» **The problem**: In the entries that follow, repeat exactly the lines from the one that has "The width and" through the one that has "The height and", but omit pictures.

» **Raw data**:
======

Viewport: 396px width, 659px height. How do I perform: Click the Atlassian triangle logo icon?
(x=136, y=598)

======

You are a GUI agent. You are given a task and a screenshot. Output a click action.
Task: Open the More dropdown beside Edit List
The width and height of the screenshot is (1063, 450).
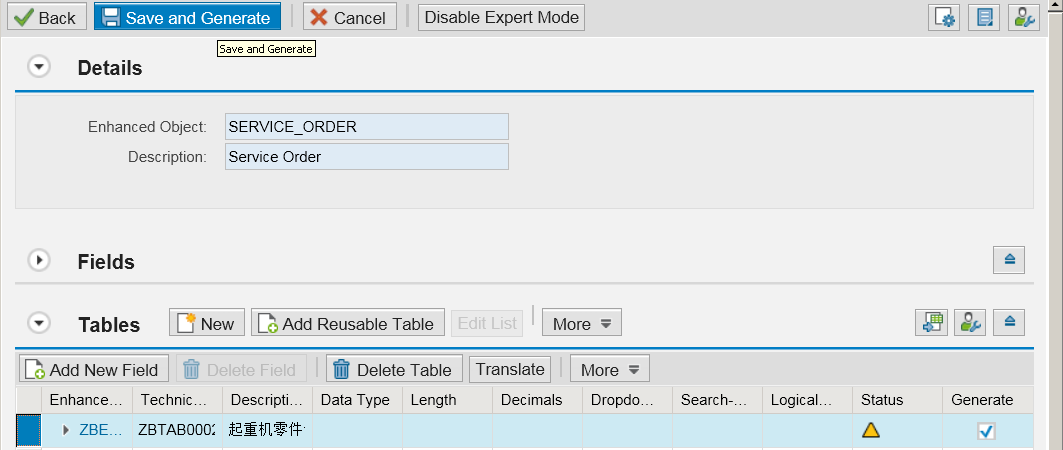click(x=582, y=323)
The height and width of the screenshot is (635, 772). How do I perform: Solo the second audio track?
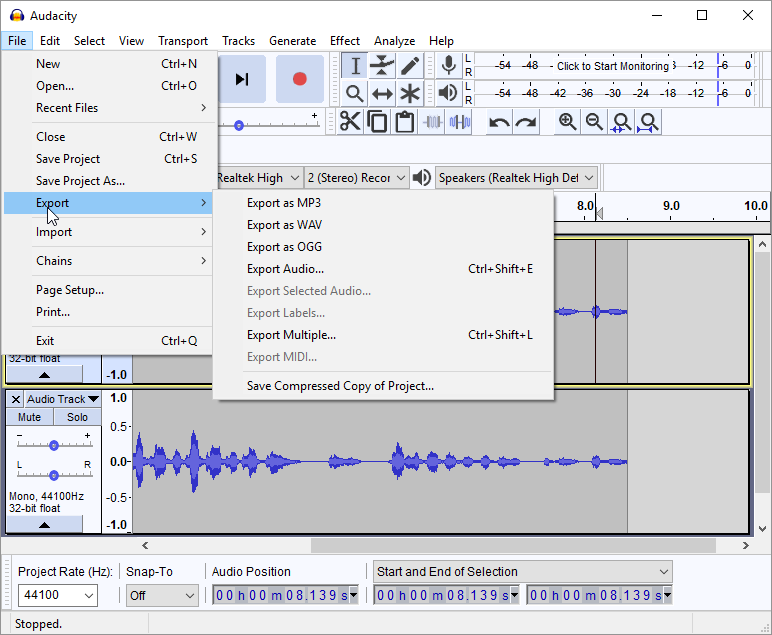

======

» **Written response**:
The width and height of the screenshot is (1063, 450).
click(x=582, y=323)
The height and width of the screenshot is (635, 772). How do I perform: Solo the second audio track?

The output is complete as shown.